WEEK 3- #graditudetrain -Keeping It In Perspective and Shout OUT to Barbara Owens


I'm full steam ahead on my #graditudetrain. 
(see post week 1 and 2 below if you're wondering what this is all about)
It's been so much fun to see some friends hop on board this with me. When others get on board this train of giving thanks in ALL things it gives me more momentum. Starting this train has truly been like hitting the reset button.

On Thursday of this past week I walked outside to the fresh smell of rain and I was tired, so very tired, but right away I took a deep breath and thought, today is going to be a good day. 
I know it is strange that rainy days invigorate me, but they truly do.
The above pic is our drive way up to the cabin in Washington. 
When it rains here, I can't help but think of this special place that now houses my oldest daughter Emma. 

I needed that rainy morning last week to stop, and pause because the few days prior had been all kinds of rough.

I feel compelled to share the things that have happened this past week that I wasn't so thankful for because, basically they SUCKED!!

First, My dishwasher broke.
(insert full blown crying emoticon here)
Which ok, it's not the END of the world because we have hot water and dish soap and sponges, and hands that work. I was reminded of the 4 years in the cabin where we lived without a dishwasher, or central heat, or more than one bathroom,  and I gotta say  I stopped in my tracks and thought...it's those little things like dishes piling up that can really derail a train of gratitude in a New York Minute!

But beloved reader,  I was determined not to let it.
 
I'm keeping the bigger perspective in mind, and the minute I almost started to be ungrateful I was reminded not only of the cabin life, but of another momma friend of 4 who is battling for her life right now.
It was a moment that I paused and thought, God thank you that I'm healthy enough to stand here, and do dishes by hand for hours and hours if need be. 
It was a true reset button when I thought about how my friend probably wishes more than anything in all the world that she was healthy again and able to care for her clan of 4 kids. 
I give thanks for Barbara because she is a warrior momma who I admire for her strength and courage and humor. 
I paused and lifted up prayers for her and her family and thanked God for her. 

IF you're interested in helping my fellow momma friend click the link below. 
Help Barbara fight Cancer for the 2nd Time

I started thanking God for all the things that are STILL working even though my BLASTED bleepity BLEEP dishwasher is broken!!

Then the place where I work got broken into right before our big Veterans day event last weekend. 
Which for me personally wasn't so bad, but I felt terrible for my boss/friend Mark who had to deal with this in the wee hours of the morning on Wednesday. 
I started to think about how in life when you are going about your business something like that can happen and really shake things up. 
They are moments that cause us to pause in all our busy, and hopefully we remember what to give thanks for in those moments.
I felt a certain sense of violation and frustration toward this selfish, stupid person who thankfully didn't get away with a single thing, but still it caused all kinds of other work for us last week that we really didn't need to be dealing with.

Even in this though, I was thankful that nothing was taken, and no one was hurt. 
And I KNOW we did do some really good work for our community this past weekend when we gave away free tattoos to all the veterans as our way of saying thank you for your service to our country.

There are countless other little things that happened this past week that tried to derail this train, but I saw those things coming down the tracks and thought to myself ... NOPE...NOT TODAY! 

We all have those things that come to rob, kill and destroy the attitude of gratitude, but they are nothing more than the Punk Ass Devil messing with what really matters. 
When talking about giving thanks it's important to mention that not all things, obviously are worthy of thanks or gratitude.

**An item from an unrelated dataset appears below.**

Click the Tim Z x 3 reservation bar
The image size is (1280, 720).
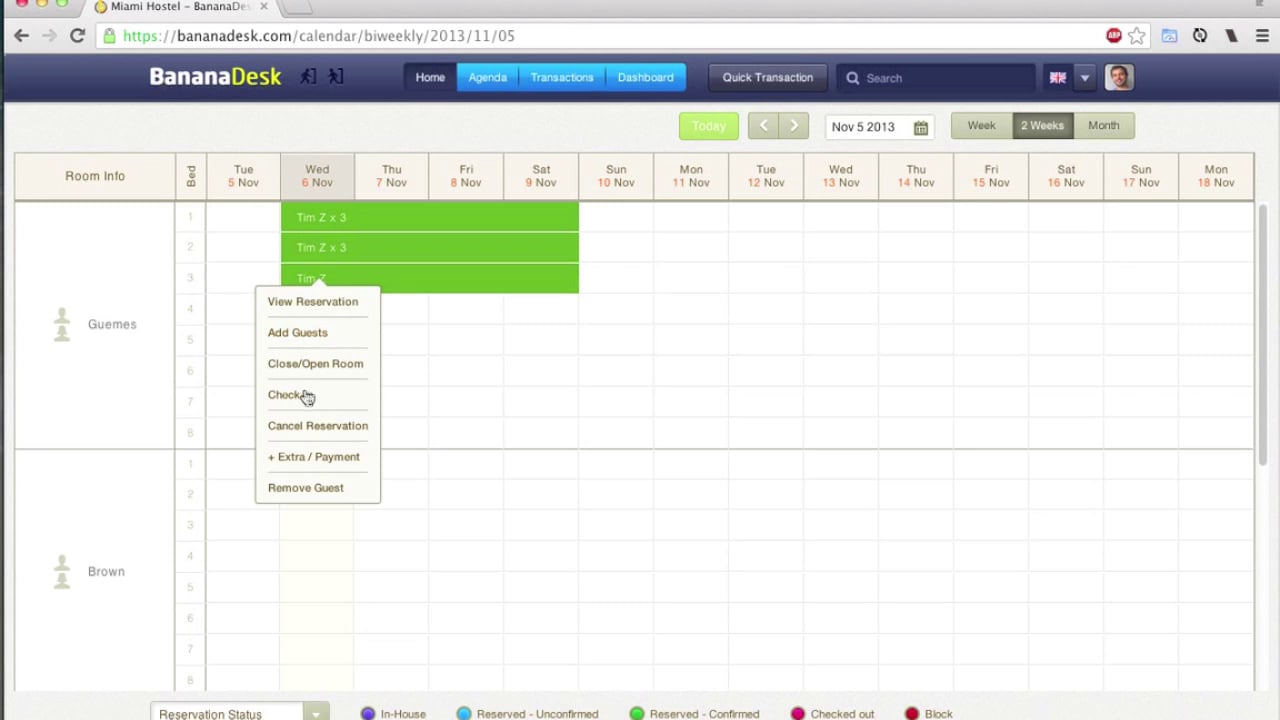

A lot of things in this life truly are horrible and there are no answers for the injustice. 
But, "in all things" we give thanks. 

Still, I believe there is always, always, always something to be thankful for.

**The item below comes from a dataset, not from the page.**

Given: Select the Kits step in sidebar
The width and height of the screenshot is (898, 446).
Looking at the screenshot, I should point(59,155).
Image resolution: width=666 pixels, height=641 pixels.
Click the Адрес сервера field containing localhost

I'm not really sure how this works when faced with true tragedy. I don't pretend to have all the answers or even some of the answers, but I know that personally in my life if I look for gratitude in every circumstance I can always find it. 
It might not come right away, but it does come to me.

Again I will say, in this life we find what we are looking for. 

If you look for something in every life circumstance to be thankful for you will find it. 

This "graditudetrain" isn't about ignoring the horrible bad things that happen in life, it's about being determined to not stay there. 
We have to allow for times of grief and sorrow to fully heal. It can't be all sunshine and roses everyday because with out the dark times we don't know how to appreciate the light.

I do believe though, there is something to wrestling our way out of those dark times and the muscle we use to dig out of that pit of gloom is gratitude.  

So there you have it... week 3 here I go !
Keeping my attitude of gratitude and the determination to be a graduate in giving thanks in ALL things... "grad"itude  train for LIFE!!